Hemiarthroplasty: This has the advantage of being a fast and simple surgery while implanting a large diameter head that helps obviate postoperative dislocation. Unfortunately, the metal head that articulates with the patient’s native acetabulum may lead to articular cartilage wear and arthritis over time depending on the patient’s activity level. Hemiarthroplasty is therefore most appropriate for low-demand, elderly patients and those with predisposing risk factors for dislocation.
Total hip arthroplasty: Younger patients who are functionally independent and mobile should be considered for total hip replacement. The advantages of durable pain relief and function outweigh the risk of dislocation in this population. Similarly, patients with preexisting hip arthritis should be considered for total hip replacement over hemiarthroplasty.
A hip fracture in the geriatric patient should be considered a major, life-threatening injury. Treatment via a multidisciplinary team throughout the perioperative course can improve outcomes.
Timely preoperative medical optimization with the goal of surgery within 48 hours of the injury.
Minimization of opioid consumption via multimodal pain management and local and regional anesthesia.

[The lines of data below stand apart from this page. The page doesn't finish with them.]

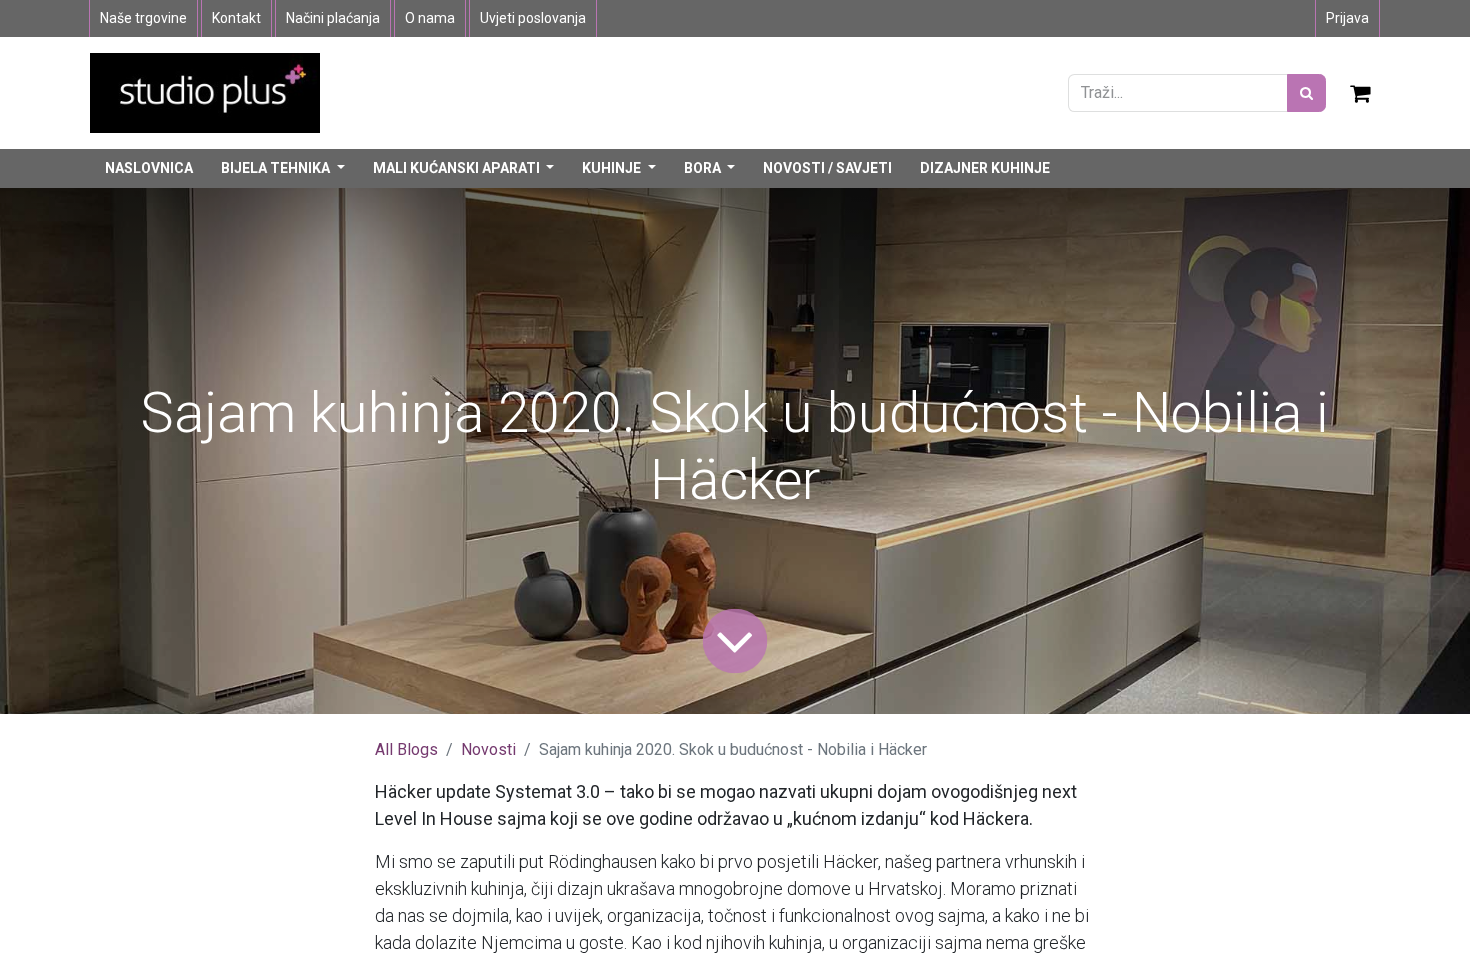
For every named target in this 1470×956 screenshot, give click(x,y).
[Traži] (1306, 93)
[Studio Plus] (205, 91)
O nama (430, 18)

Figure 12.1 ▪ Example of treatment decisions for displaced femoral neck fractures in 2 patients: radiographs of a 35-year-old woman with a valgus-impacted fracture after a fall from 10 feet (A) and 1 year following closed reduction and internal fixation with healed fracture and an intact femoral head (B); radiographs of an 83-year-old woman with a displaced unstable fracture after a fall from own height (C) and 1 year following bipolar hemiarthroplasty (D).